Understanding API Pagination
Any JSON API that holds a large list of data will give it to you through pagination. Returning ten million items at once will take a very long time. Instead there will be multiple pages, and you must iterate through each page to get it all.
If you need to render something, you can start by rendering based on the initial data.
This usually involves passing a query string for each successive page. Sometimes, you can also use a query string to modify the number of results on each page. What this looks like will depend on the API format, as there are multiple ways to indicate pagination.

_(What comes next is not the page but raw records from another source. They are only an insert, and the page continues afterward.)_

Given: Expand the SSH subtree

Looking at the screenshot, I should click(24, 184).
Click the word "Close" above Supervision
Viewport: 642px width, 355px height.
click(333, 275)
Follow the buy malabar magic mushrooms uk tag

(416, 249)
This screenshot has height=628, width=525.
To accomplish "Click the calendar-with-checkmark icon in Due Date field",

Page numbers are the simplest ways. Often, the returned JSON will not even mention what page you are on. Your returned results will be dependent on what page you request. Usually follows a scheme like www.api.website.com/items?page=3
.
Cumulatively counting items, also called offset pagination is similar to page numbers, but you request the next page depending on how many items you have already seen. This requires you to keep track of the count. These often follow a scheme like www.api.website.com/items?offset=500
.
On a similar vein, you can request after a timestamp offset. This might look like www.api.website.com/items?created:gte:2020-11-23T00:00:00
. These can be difficult, as timezones are always annoying.

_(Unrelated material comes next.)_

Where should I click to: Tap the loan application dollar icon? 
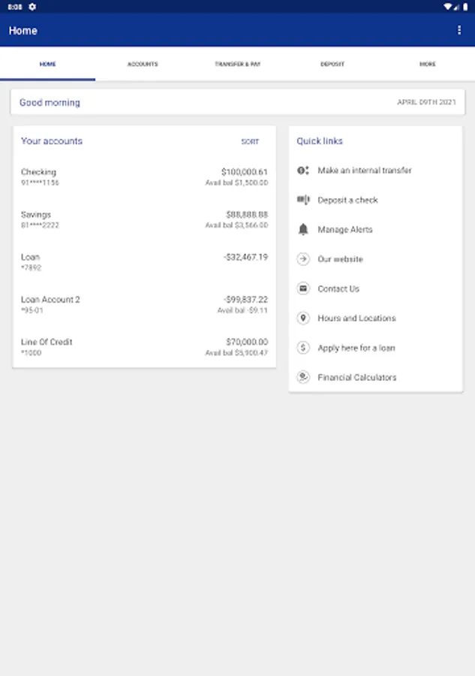tap(303, 348)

Sometimes you request the next page depending on the ID of last item in the current page JSON. This is more comprehensive, as you do not need to know the current page number to request the next. These often follow a scheme like www.api.website.com/items?after=zbx43ks
, where zbx43ks
is the ID of the last item on the previous page.

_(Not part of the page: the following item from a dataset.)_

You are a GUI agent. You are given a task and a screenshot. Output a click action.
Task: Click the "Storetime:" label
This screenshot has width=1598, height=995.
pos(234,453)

Since bash handles loops, you can paginate with curl
, but you will usually want these items in a program. As such, let’s look at two examples.
Example with Page Numbers — Github Jobs & Ruby
The GitHub jobs API is wonderfully simple, and I highly recommend it to those just starting out with JSON APIs. It is quite simple: for any page, there is a corresponding json page. Just add .json
to the end of the URL.
The API takes a query string page
. Each page will start where the previous one ended. Pretty simple. Note I think the pages start at 1, contrary to what the API says.
There is no way of knowing how many pages there are, but that is no problem. Since the JSON returned is just an array, we can check to see if the array is empty. Here is an example in Ruby to scrape all of the positions:
require 'net/http'
require 'json'
url = "https://jobs.github.com/positions.json"
page = 1
positions = []
loop do
page_url = url + "?page=" + page.to_s
puts "on page" + page.to_s
uri = URI.parse(URI.escape(page_url))
response = Net::HTTP.get_response(uri)
data = JSON.parse(response.body)
if data.empty?
break
end
positions += data
page += 1
end
Example with ID of Last Item — Reddit & Python
According to the Reddit API:
Listings do not use page numbers because their content changes so frequently.
Instead, pagination is dependent on the IDs of the elements of the current page.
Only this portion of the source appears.